CSS supports multiple ways to define colors. The most common formats are:

  • Color keywords (e.g., red, rebeccapurple)
  • HEX (e.g., #ff0000)
  • RGB / RGBA (e.g., rgb(255, 0, 0), rgba(255, 0, 0, 0.5))
  • HSL / HSLA (e.g., hsl(0, 100%, 50%), hsla(0, 100%, 50%, 0.5))

Colors can be applied to many properties, such as color, background-color, border-color, and outline-color.

.demo {
  color: #222;
  background-color: rgb(240, 240, 240);
  border: 2px solid hsl(210, 80%, 40%);
}

Short HEX is also supported when each pair is repeated:

.box1 { background: #ffcc00; }
.box2 { background: #fc0; } /* same as #ffcc00 */

RGBA / HSLA add an alpha channel (transparency) where:

  • 0 = fully transparent
  • 1 = fully opaque
.overlay {
  background: rgba(0, 0, 0, 0.55);
}

Tip: For UI overlays, using alpha on the background color is usually better than using opacity, because opacity also affects child elements.

/* Better */
.overlay { background: rgba(0,0,0,.55); }

/* Avoid if you only want the background transparent */
.bad-overlay { opacity: .55; }

Color Keywords

CSS includes a large set of built-in color keywords.
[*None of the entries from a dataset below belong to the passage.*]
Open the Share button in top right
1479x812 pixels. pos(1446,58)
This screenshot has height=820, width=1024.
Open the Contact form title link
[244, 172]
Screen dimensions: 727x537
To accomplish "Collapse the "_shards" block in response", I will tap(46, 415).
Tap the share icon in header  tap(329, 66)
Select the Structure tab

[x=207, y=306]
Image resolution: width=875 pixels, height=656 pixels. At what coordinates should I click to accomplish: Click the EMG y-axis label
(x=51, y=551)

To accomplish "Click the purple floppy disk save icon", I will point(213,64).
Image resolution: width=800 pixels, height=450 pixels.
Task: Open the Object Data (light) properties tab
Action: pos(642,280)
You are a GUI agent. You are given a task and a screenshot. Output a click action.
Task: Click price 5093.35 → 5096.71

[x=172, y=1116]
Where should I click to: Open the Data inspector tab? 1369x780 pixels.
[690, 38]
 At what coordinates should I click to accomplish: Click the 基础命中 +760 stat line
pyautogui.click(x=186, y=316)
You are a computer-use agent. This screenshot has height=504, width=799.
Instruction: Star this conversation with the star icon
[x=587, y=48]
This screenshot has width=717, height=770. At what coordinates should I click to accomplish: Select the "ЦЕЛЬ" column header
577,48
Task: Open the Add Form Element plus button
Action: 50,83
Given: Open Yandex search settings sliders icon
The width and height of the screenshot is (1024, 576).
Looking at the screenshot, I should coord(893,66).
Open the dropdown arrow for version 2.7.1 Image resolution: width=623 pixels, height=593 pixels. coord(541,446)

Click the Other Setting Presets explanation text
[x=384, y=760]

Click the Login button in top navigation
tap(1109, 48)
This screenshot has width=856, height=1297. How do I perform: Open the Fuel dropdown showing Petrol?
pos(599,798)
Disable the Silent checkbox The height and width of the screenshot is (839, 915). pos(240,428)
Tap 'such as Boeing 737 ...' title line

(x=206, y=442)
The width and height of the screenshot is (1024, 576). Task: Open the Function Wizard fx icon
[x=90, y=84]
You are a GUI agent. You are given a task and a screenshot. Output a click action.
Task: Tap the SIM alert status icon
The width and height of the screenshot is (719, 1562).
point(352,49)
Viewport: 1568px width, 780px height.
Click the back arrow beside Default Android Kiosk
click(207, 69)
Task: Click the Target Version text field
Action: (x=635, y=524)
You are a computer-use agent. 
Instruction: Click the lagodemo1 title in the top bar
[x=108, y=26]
These are easy to read and useful for quick prototypes.

.keyword-demo {
  background: tomato;
  color: white;
  border-color: dodgerblue;
}

Some keywords are especially useful in real projects:

  • transparent – fully transparent color
  • currentColor – uses the current color value (great for borders/icons)
  • inherit – inherits the parent value (works for many properties)
.icon {
  color: #0b5ed7;
  border: 2px solid currentColor;
}

.box {
  background: transparent;
}

Note: Keyword colors depend on the CSS specification and browser support, but common keywords are supported everywhere. For consistent design systems, HEX/RGB/HSL are often preferred.

Summary

  • CSS supports keywords, HEX, RGB/RGBA, and HSL/HSLA color formats.
  • Use alpha (RGBA/HSLA) for transparent backgrounds instead of opacity when you do not want child elements to fade.
  • Use transparent and currentColor for practical UI patterns.